:: Listed entries ::
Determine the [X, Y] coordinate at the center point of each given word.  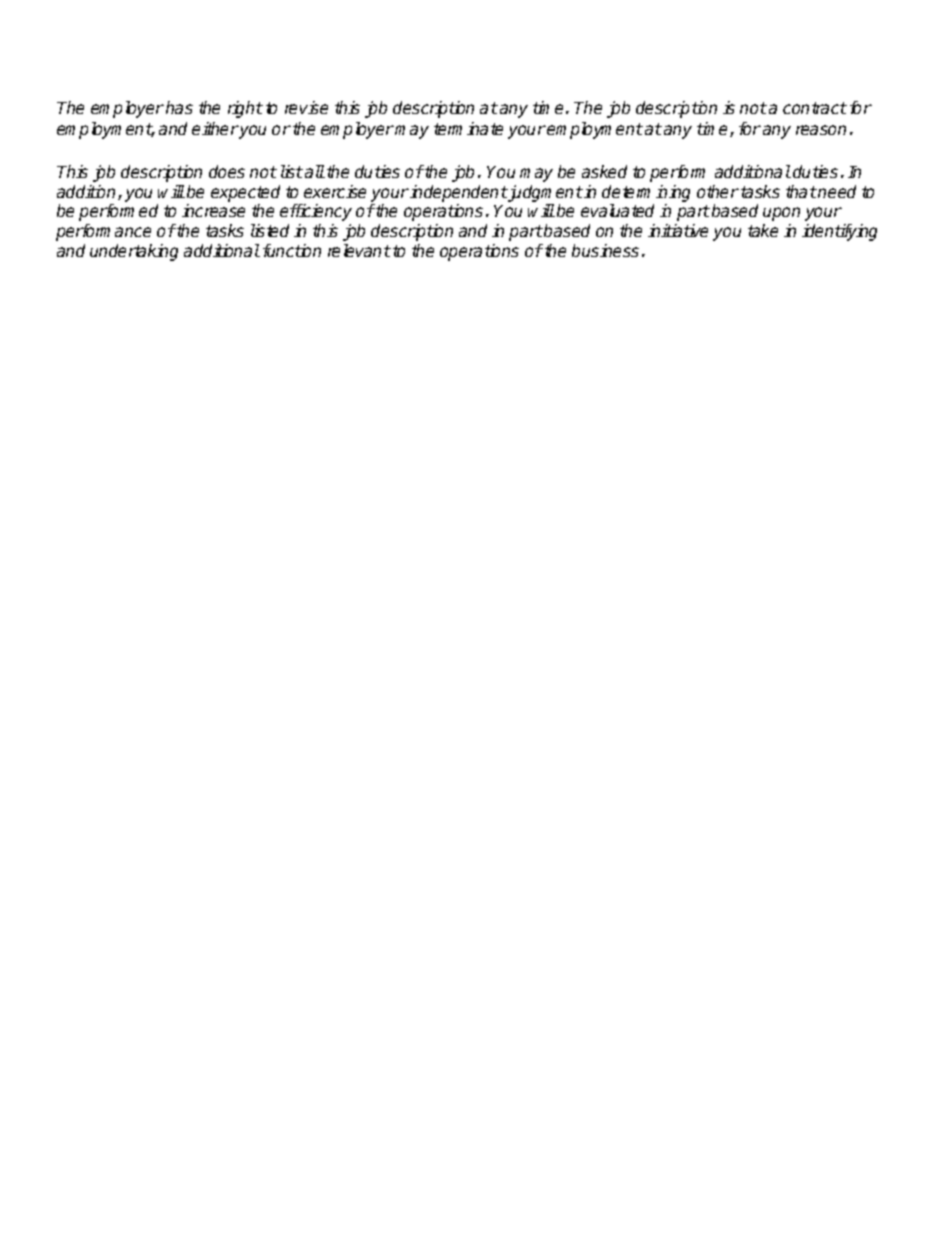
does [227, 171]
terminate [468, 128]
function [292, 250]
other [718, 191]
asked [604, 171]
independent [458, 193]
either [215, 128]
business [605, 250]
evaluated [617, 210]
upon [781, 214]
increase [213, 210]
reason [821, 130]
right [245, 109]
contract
:::
To do =>
Please rewrite all the records above with "center point" switched to "midpoint", changing nothing else and leaving out the pictures.

Completed task =>
Determine the [X, Y] coordinate at the midpoint of each given word.  
does [227, 171]
terminate [468, 128]
function [292, 250]
other [718, 191]
asked [604, 171]
independent [458, 193]
either [215, 128]
business [605, 250]
evaluated [617, 210]
upon [781, 214]
increase [213, 210]
reason [821, 130]
right [245, 109]
contract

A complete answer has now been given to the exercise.